Politics

Harper government seeks advice on how jihadis use internet

Public Safety Canada is asking researchers to submit proposals to study links between the internet and violent extremism, including looking at how to prevent or intervene when Canadians are being radicalized.

Conservatives condemned Justin Trudeau for wanting to understand 'root causes' of terrorism

Wayne Rideout, the RCMP's assistant commissioner, shows the pressure cookers investigators said were intended as explosive devices in an Al-Qaeda-inspired plot to explode a bomb at the B.C. Legislature on Canada Day. The Harper government wants researchers to provide insight into the connection between violent extremism and the internet. (Darryl Dyck/Canadian Press)

The federal government wants advice about how terror groups use the internet to lure Canadians.

While it doesn't specifically reference ISIS, the call for new research comes a day after Parliament voted to support sending CF-18 fighter jets to Iraq to fight the Sunni jihadi extremist group the Islamic State of Iraq and Syria, known for its use of online propaganda.

Public Safety Canada is asking researchers to submit proposals to study links between the internet and violent extremism, including looking at how to prevent or intervene when Canadians are being radicalized.

"Better understanding the role of the internet as a communications medium is crucial, given how it may play roles to both advocate and to counter narratives of violent extremism."

The background information supplied to potential bidders says the research the government wants "will increase 
our understanding of terrorism, counter-terrorism and countering violent extremism, which will help produce more effective policies, tools and resources for law enforcement and people on the front lines.

"What makes this issue particularly difficult to understand is that it is a complex and varied phenomenon," it continues. 

"There is no simple or single set of factors" that lead to recruitment, the background says, and violent extremists "come from a variety of ethnic, cultural, educational, religious, regional and socio-economic backgrounds, as well as from different ages and genders.

"There can be a strong global dimension connecting to broader movements or outside organizations," it says.

Time to 'commit sociology?'

The call for submissions also raises the questions of:

  • What kinds of patterns exist in when and how groups form.
  • How their support fluctuates.
  • When and why individuals and groups turn violent.

The title given by the government on its request for proposal is "Assessment of the state of knowledge: Connections between research on the social psychology of the Internet and on violent extremism."

The government has mocked Liberal Leader Justin Trudeau for saying it is important to look at the root causes of terrorism after the Boston Marathon bombings last year.

Harper said the proper response to such violence wasn't to "rationalize or make excuses" but "condemn it categorically, and to the extent you can deal with the perpetrators you deal with them as harshly as possible." 

In April, Prime Minister Stephen Harper addressed a similar question after authorities arrested two men in Canada and accused them of trying to blow up a Via Rail train.

"I think, though, this is not a time to commit sociology, if I can use an expression," Harper said. "These things are serious threats, global terrorist attacks, people who have agendas of violence that are deep and abiding threats to all the values our society stands for."

Public Safety Canada later issued four additional tenders for research into terrorism, including one into the “social psychology” of terrorists and another into the role of women in terror groups.

“Women have been shown to play a variety of roles, from basic logistics support, to gathering intelligence, to justifying and encouraging violence, to executing terrorist acts,” says the document.

The researchers are also instructed to look into the “motivations” of female terrorists.

Research not about 'root causes': MacKay

The government says it's not fair to call these latest studies an examination of root causes.

"They are looking at ways in which we can obviously prevent and pre-empt terrorist acts.

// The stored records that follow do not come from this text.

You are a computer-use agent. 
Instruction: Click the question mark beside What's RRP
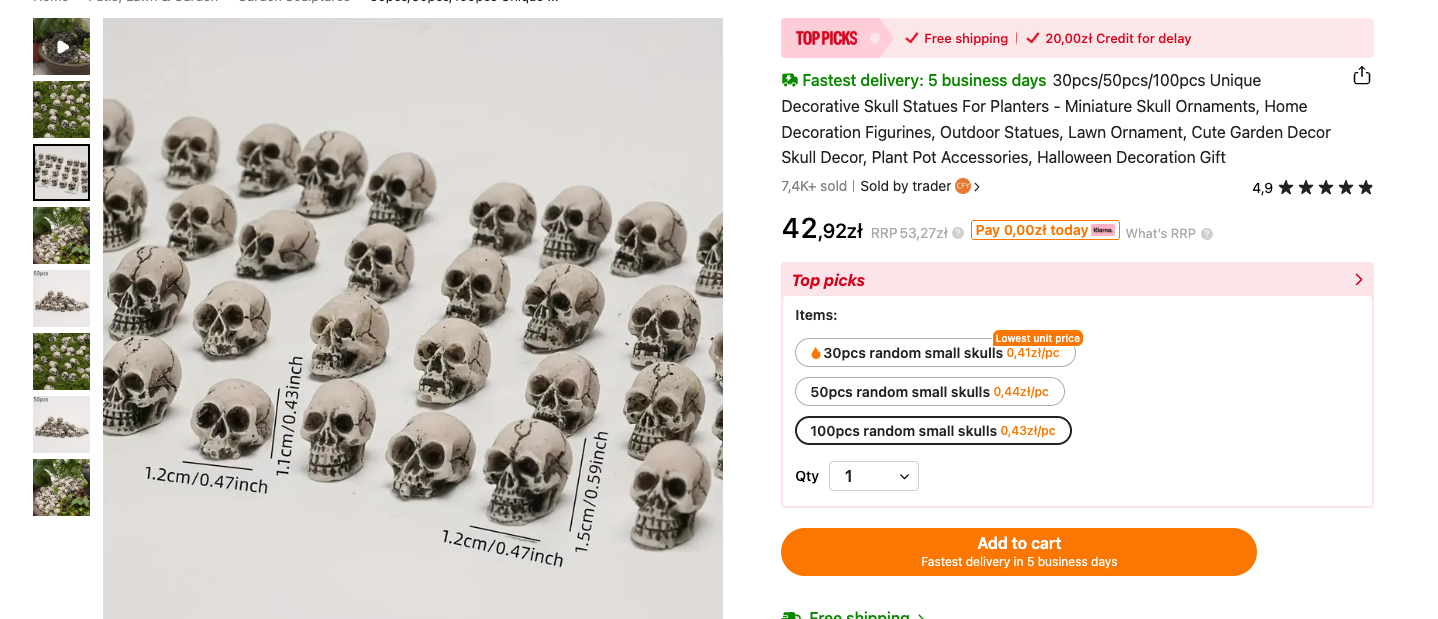coord(1206,233)
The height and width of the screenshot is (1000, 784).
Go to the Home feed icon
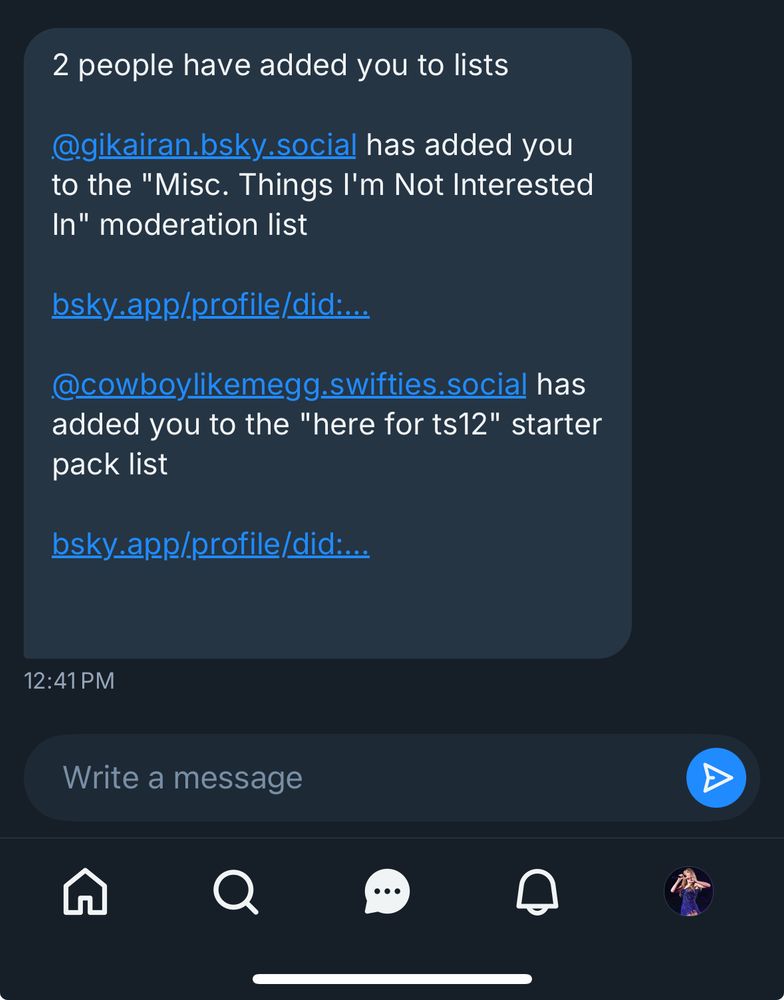(85, 891)
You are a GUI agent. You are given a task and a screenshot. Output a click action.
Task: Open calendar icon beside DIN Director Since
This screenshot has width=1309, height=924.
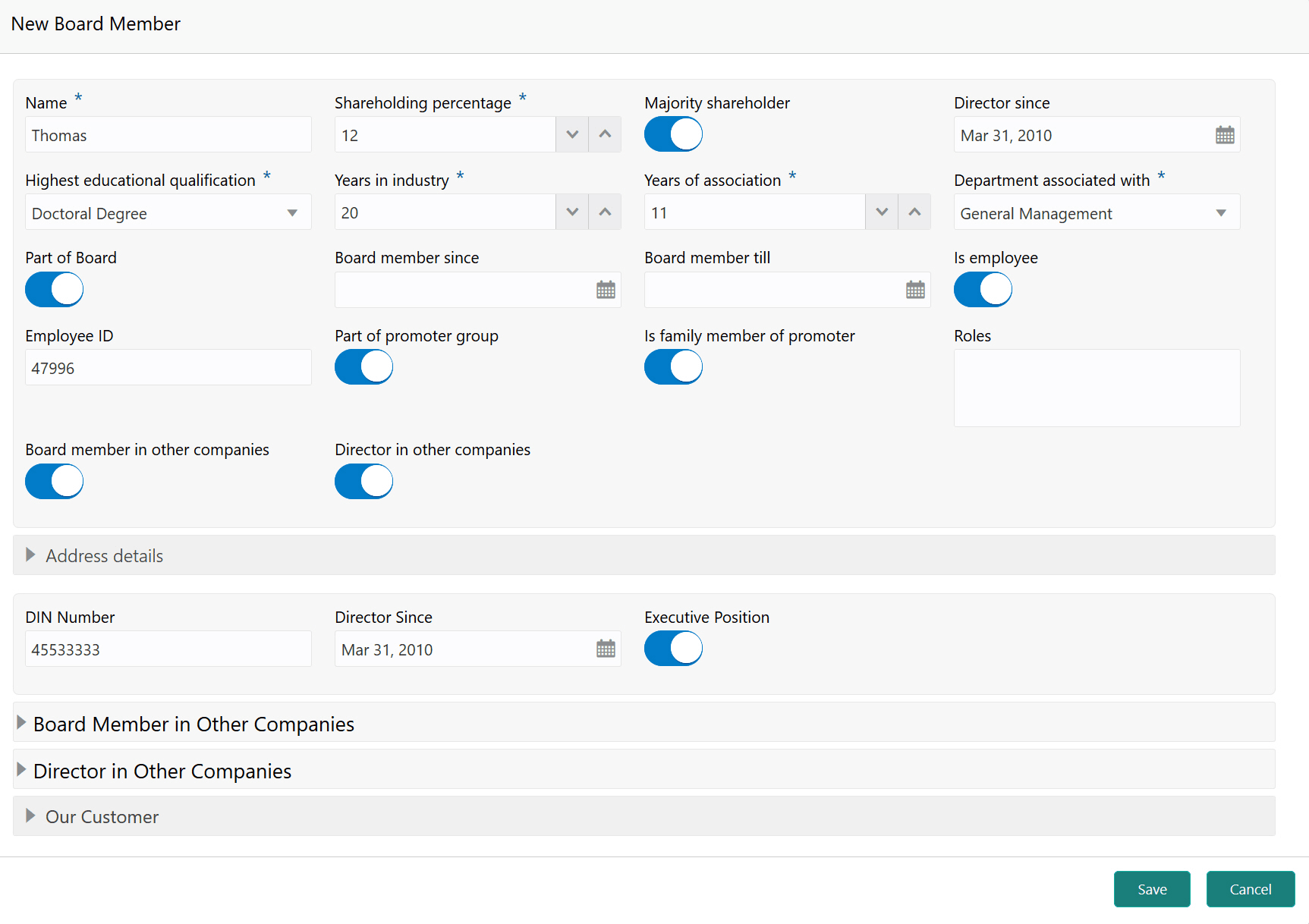(x=606, y=649)
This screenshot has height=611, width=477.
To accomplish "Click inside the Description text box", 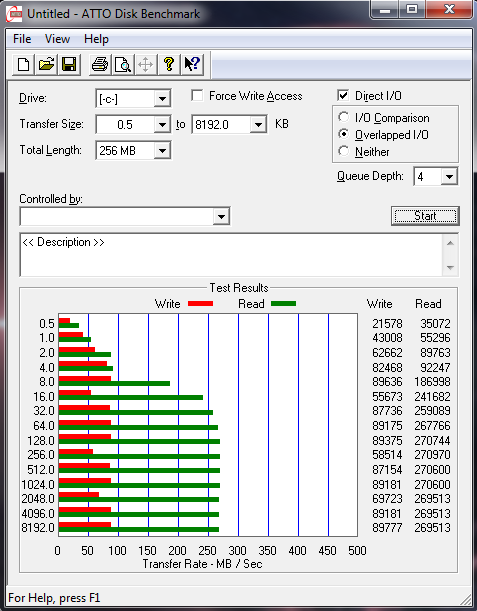I will coord(231,255).
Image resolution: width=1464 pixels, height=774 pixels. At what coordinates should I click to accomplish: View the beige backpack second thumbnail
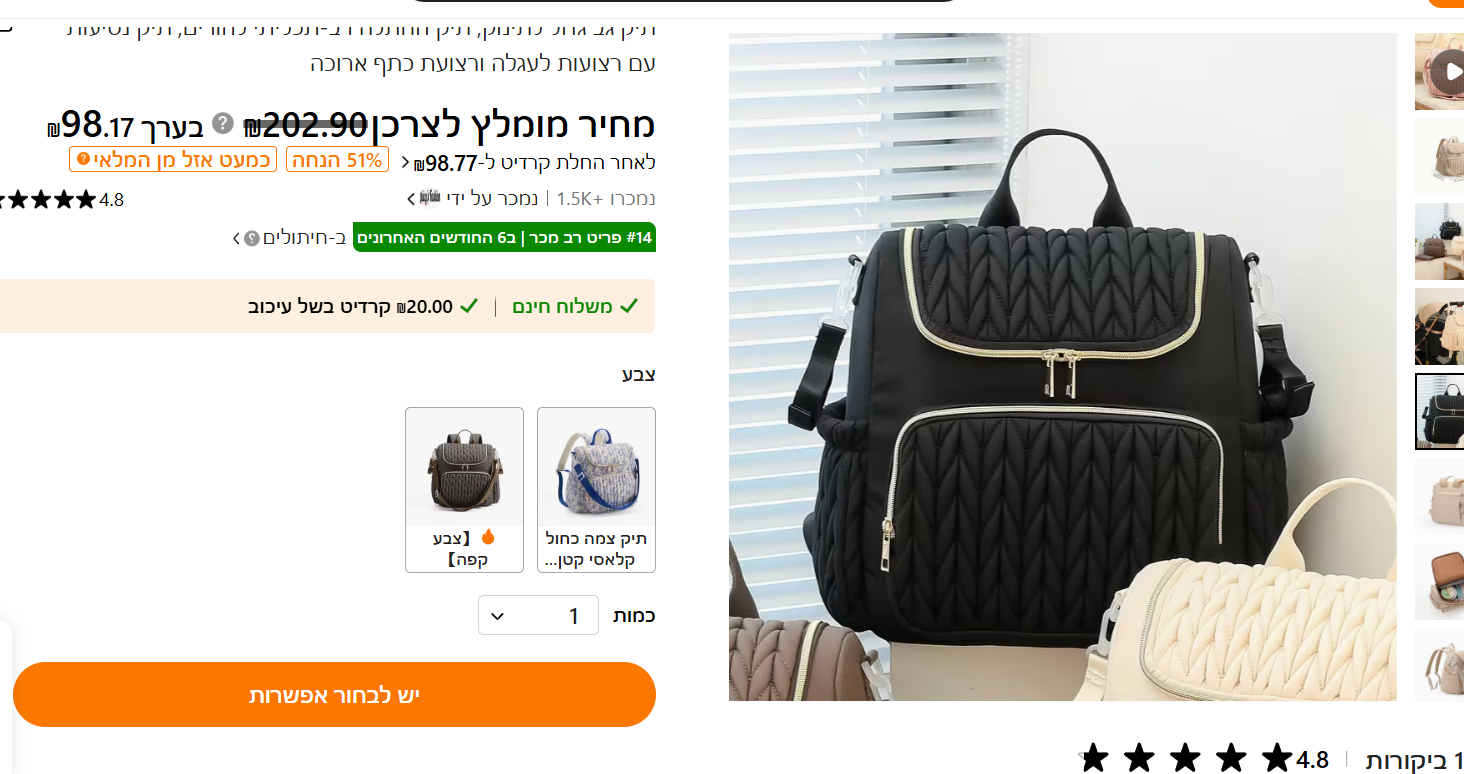point(1439,156)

I think there is a difference, " said Justice Minister Peter MacKay.

"This study is obviously going to give us an insight into what people are thinking. Obviously we want to know if there are further actions we should be taking. that informs all public decision."

Conservative MP Darryl Kramp, who chairs the public safety committee, told reporters Wednesday that it's hard to know what lies at the root of homegrown extremism, but raised "violent video games" as a potential trigger.

"A lot of people feel it's from basically, let's just say, fundamentalist teachings. I'm just not even that sure if that is the genesis of all of this. Maybe part of it is … people who have a weakness and all of a sudden, there's a violent video game and as they grow a little bit older, they outgrow that and maybe think they can take a little dose of reality to some of that fantasy that exists in that world," Kramp said.

Funding for the research comes from the Kanishka Project, a $10-million, five-year initiative the government announced in 2011, focusing on terrorism and how to counter it. The initiative is named after the Air India Flight 182 plane that was bombed on June 23, 1985, killing 329 people, most of them Canadians.